The water uptake capacity of the hydrogels was measured via the mass swelling ratio to provide an indication on the density of the network structure (Table 2). With the 10 mol % PEG dithiol 1500 cross-linker (Alg-norb10-1) a swelling ratio of 254.6 ± 14.8 was measured, and with a decrease in cross-linker added (5 mol %) (Alg-norb10-2), a higher swelling ratio was observed (1199 ± 114.3). This is expected as less cross-linkable units would decrease the cross-linking density of the hydrogel, therefore forming less compact network structures. By increasing the molecular weight of the PEG cross-linker from 1500 to 5000 Da (Alg-norb10-3), which inherently increases the distance between cross-linking points, a slight increase in water uptake was observed (337.7 ± 23.70, both at 10 mol %). A tighter and more compact network could be synthesized by switching out the bifunctional cross-linkers for multiarm cross-linkers; the use of a 4-arm PEG thiol 5000 Da cross-linker (Alg-norb10-4) showed a decrease in swelling behavior of the hydrogels (161.7 ± 16.30). The swelling properties of hydrogels were also studied in PBS and cell culture medium, DMEM, at room temperature and 37 °C. As shown in Figure 3, no significant changes were observed in the size of the hydrogel when placed in different baths at room temperature or 37 °C. These observations showed that these hydrogels are not likely to undergo any drastic changes during the course of fabrication and cell culture.

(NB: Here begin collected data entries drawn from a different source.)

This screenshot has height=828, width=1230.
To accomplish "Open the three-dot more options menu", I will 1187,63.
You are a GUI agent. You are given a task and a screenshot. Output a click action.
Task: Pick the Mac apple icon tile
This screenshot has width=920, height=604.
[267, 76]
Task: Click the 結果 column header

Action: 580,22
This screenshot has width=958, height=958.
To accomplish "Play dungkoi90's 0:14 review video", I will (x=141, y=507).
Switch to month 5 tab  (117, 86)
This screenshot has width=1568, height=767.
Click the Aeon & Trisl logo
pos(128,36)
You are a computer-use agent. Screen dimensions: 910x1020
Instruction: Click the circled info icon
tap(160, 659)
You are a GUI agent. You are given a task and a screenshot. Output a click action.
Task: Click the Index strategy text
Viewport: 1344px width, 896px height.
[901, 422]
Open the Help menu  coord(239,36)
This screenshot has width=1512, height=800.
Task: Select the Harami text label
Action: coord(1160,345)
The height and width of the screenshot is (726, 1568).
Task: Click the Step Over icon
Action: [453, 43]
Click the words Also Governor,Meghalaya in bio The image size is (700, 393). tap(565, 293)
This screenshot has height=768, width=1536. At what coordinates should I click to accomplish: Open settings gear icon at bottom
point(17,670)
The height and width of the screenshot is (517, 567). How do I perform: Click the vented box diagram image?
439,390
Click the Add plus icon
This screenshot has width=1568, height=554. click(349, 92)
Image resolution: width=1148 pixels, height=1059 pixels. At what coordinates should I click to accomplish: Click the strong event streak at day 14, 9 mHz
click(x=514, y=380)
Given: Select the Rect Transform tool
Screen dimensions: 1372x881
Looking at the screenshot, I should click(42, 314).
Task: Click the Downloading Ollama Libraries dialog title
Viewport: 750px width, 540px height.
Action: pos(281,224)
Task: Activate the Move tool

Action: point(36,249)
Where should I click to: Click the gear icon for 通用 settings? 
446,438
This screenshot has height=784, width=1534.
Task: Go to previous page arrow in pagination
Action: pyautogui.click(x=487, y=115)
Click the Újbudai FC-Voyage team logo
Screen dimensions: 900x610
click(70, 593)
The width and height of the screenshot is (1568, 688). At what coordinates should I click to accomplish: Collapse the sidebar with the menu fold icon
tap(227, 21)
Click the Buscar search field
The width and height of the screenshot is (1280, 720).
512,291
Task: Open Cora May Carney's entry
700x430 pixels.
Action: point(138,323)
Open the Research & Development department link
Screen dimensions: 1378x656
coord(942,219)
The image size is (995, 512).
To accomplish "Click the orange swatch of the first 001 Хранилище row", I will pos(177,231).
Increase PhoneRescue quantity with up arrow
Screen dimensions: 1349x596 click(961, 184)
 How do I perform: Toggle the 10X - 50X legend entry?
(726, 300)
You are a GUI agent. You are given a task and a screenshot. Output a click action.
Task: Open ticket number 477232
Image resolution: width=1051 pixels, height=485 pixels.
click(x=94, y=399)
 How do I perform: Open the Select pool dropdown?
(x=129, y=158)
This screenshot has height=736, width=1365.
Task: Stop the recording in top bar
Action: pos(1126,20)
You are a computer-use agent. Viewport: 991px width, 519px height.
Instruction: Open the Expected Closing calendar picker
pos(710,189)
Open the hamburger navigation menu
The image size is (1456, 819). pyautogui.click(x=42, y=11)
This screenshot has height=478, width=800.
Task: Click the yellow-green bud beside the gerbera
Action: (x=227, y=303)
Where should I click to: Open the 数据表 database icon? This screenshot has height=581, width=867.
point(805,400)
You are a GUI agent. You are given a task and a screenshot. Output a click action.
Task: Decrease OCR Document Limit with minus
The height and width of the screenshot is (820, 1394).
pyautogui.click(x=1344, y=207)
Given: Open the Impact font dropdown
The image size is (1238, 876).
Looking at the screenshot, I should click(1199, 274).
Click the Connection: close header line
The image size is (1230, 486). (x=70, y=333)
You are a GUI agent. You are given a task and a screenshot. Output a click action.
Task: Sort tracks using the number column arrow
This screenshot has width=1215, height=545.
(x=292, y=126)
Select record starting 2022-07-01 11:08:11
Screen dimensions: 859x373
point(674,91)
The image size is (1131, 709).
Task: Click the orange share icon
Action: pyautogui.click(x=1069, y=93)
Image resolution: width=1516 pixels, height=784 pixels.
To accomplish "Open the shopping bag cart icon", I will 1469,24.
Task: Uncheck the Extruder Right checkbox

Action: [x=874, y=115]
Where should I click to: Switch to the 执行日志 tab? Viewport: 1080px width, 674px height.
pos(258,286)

Gelation kinetics of printed formulations are also inherently important design parameters in the evaluation of bioink candidates. The gelation kinetics of these formulations were monitored via in situ gelation on a photorheometer setup equipped with a transparent window and UV light source. It should be noted that the 2 w/v % Alg-norb (11 mol % norbornene functionalization) employed for our gelation experiments exhibited shear-thinning behavior with a viscosity of 0.16 Pa·s (detailed data included in the SI). Gelation rates of Alg-norb 2 w/v% using the different PEG cross-linkers were measured and compared as shown in Figure 4a. All ink formulations rapidly built network strength, with gelation occurring on subsecond time scales and final network properties achieved within 3 s, although it should be noted that the light intensity on the photorheometer is higher (1 W/cm2) compared to the lamp used for bioprinting (10 mW/cm2). Starting as a liquid (G″ > G′), upon UV exposure a buildup in molecular weight before cross-linking is seen by an initial increase in the viscous loss modulus (G″), followed by a sharp transition and gelation upon true cross-linking of the network. When the material passes the gel point, the hydrogel changes rapidly from a viscous to an elastic material with a large increase in G′ and a concomitant decrease in G″ (decrease in the viscous/flowing component of the material due to completed cross-linking). The rapid rates of gelation observed aid in the formation of 3D structures as polymer solutions are extruded out of the needle and can minimize exposure of encapsulated cells to UV light.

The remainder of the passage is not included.